Federal Courts and Nominations

Obama’s Legacy, Brought to You by the Supreme Court

The judicial branch played an outsized role in Obama’s presidency, as his GOP critics sought to invalidate almost his entire domestic agenda.

By Sam Baker

On almost every major domestic issue—health care, climate, immigration, and more—President Obama is leaving office with a legacy defined, in large part, by the courts.

The judicial branch, and the Supreme Court in particular, has played an outsized role in shaping Obama’s presidency. Every executive is constrained by the other two branches, of course, but because Obama’s critics have turned so aggressively to the judicial branch to stop his agenda from moving forward, the courts have held disproportionate sway over the policy legacy that he’ll leave behind.

“Obama’s domestic agenda has been profoundly impacted by the courts,” UCLA law professor Adam Winkler said. “The success or failure of many of Obama’s domestic policies tuned on whether the courts upheld them.”

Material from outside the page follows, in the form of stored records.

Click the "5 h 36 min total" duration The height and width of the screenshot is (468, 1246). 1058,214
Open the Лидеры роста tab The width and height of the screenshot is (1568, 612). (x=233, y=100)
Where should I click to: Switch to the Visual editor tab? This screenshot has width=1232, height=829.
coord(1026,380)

Obama’s most enduring political achievement was surely Obamacare and the 20 million people it has covered. It never would have gotten off the ground if Supreme Court Chief Justice John Roberts hadn’t changed his mind at the last minute and voted to uphold it.

The administration’s single biggest structural hurdle in implementing Obamacare—persuading states to accept the law’s Medicaid expansion—was also the Supreme Court’s creation. Even if Republicans fail in their effort to repeal the law under President Trump, yet another anti-Obamacare lawsuit—House Republicans’ challenge to its cost-sharing subsidies—could still do significant damage to it.

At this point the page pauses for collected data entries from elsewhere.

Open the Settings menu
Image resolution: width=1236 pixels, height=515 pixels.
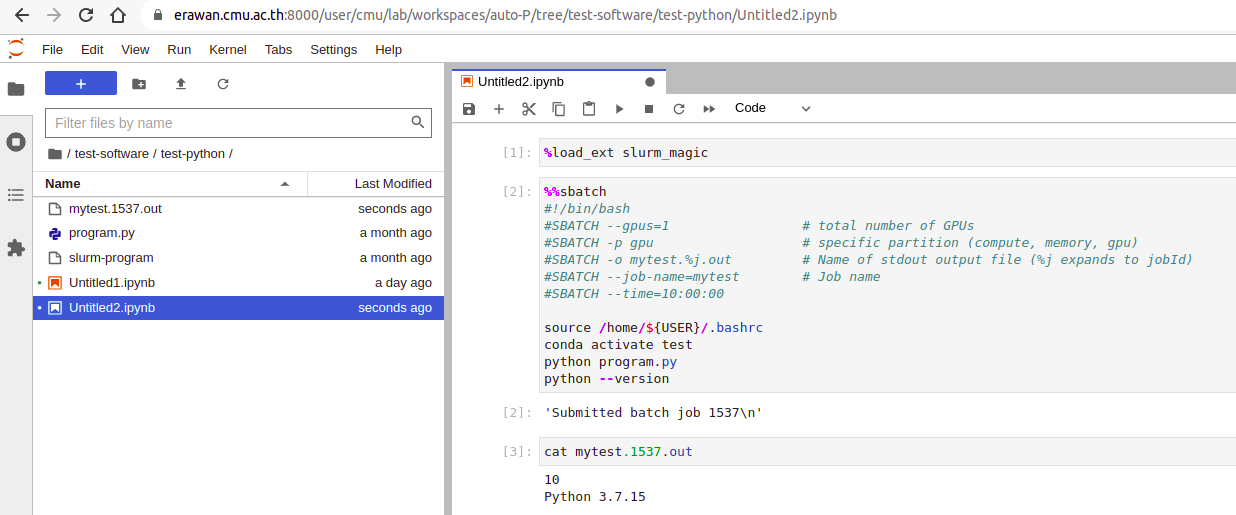click(333, 49)
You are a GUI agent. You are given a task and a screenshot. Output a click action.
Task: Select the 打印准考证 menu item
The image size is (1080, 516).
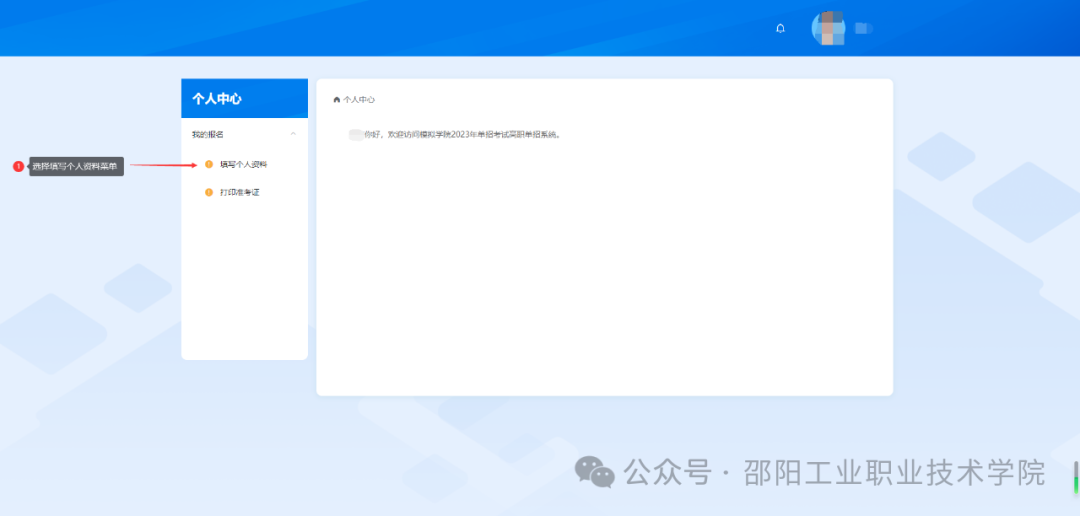[240, 192]
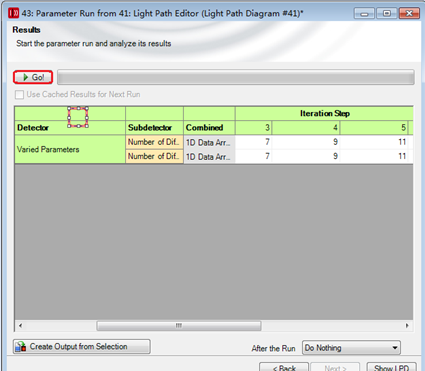
Task: Click the Create Output from Selection icon
Action: click(x=21, y=347)
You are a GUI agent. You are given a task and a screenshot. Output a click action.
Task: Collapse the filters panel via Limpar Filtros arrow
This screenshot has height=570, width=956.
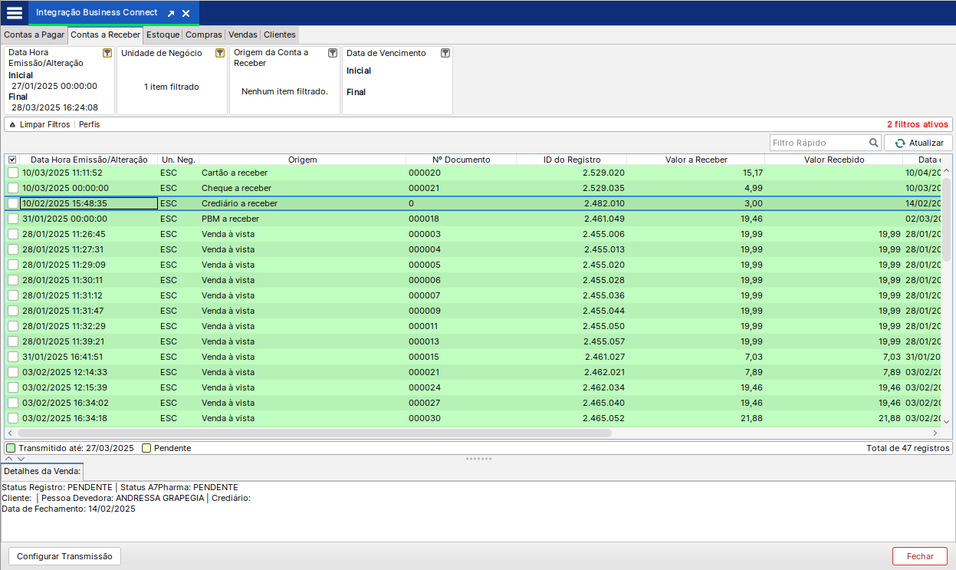[x=12, y=125]
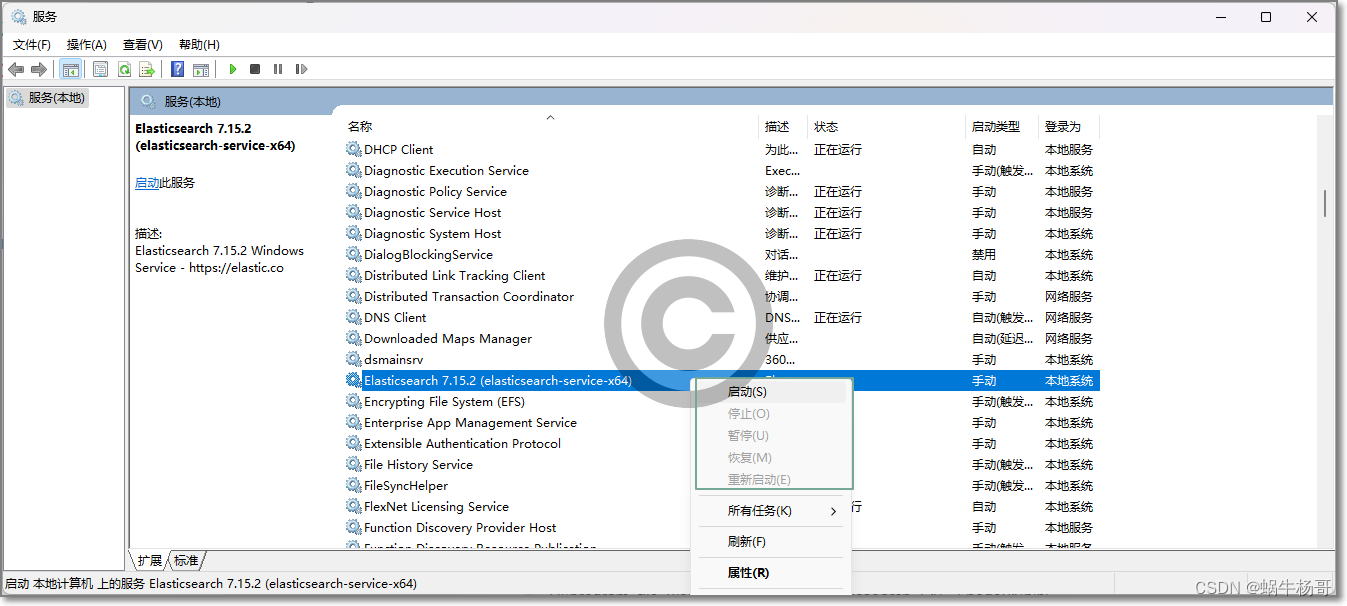
Task: Open the properties dialog toolbar icon
Action: pos(100,68)

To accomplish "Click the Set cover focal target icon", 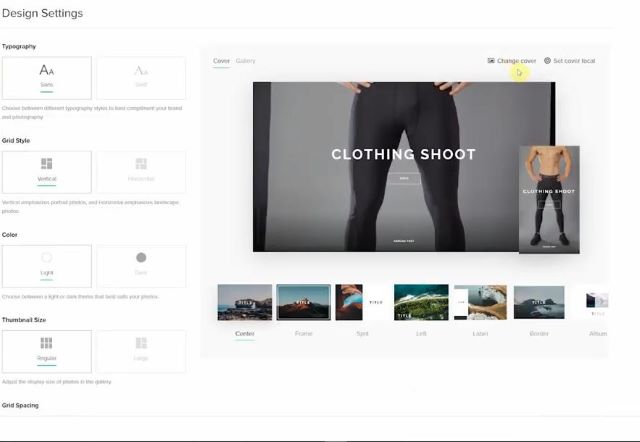I will click(x=547, y=61).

Obama’s allies are, on the other hand, more disappointed with his record on immigration. His two biggest immigration programs, known as DAPA and DACA, were relatively small and muddy solutions in the first place—consolation prizes after the failure of comprehensive immigration reform, enacted through executive memoranda with even less legal force than a regulation.

And those programs were weakened further by a similarly muddy and complex legal challenge filed by Texas—the administration’s chief legal antagonist over the past several years—that ended in a 4-4 tie last year at the Supreme Court.

His legacy on climate and energy is still partially in the judicial branch’s hands. The D.C. Circuit Court of Appeals is expected to rule any day now on Obama’s Clean Power Plan, after missing its window to make a decision before Obama left office.

Every president faces some legal challenges, especially after two terms in office. And Trump will, too—California is already preparing to play the role against Trump that Texas played against Obama.

“I think to a certain extent all of the big-policy plays eventually live or die by the hand of the courts,” said Elizabeth Wydra, president of the liberal Constitutional Accountability Center.

But, she said, Republicans did direct an awful lot of their anti-Obama energy into the courts.

“There was a very aggressive effort from the Right to try to use the courts to achieve what they couldn’t achieve through the political process,” Wydra said. “This was coming from the Right, which has previously been the party of judicial restraint, and that certainly was not the way they litigated against Obama, when they were asking the courts to be very activist in striking down federal legislation or policies.”

Republicans now have a chance to achieve some of those goals through the political process. Trump could quickly and easily end what remains of DAPA and DACA. Rolling back the Clean Power Plan, if it survives its legal challenges, would be harder, but still doable. Repealing Obamacare would be the most difficult.

Perhaps the biggest policy change of the past eight years—and the one Trump would find all but impossible to reverse—was the nationwide legalization of same-sex marriage.

“In the area of gay rights, I think the administration can take some credit,” Winkler said. “It advanced the ball a lot.”

The Obama administration helped things along, namely by deciding not to defend the federal Defense of Marriage Act before the Supreme Court. But even so, as with so much else over the past eight years, the final say rested with the Supreme Court—not the White House, and not Congress.

“The Supreme Court does like to have the last word,” Winkler said.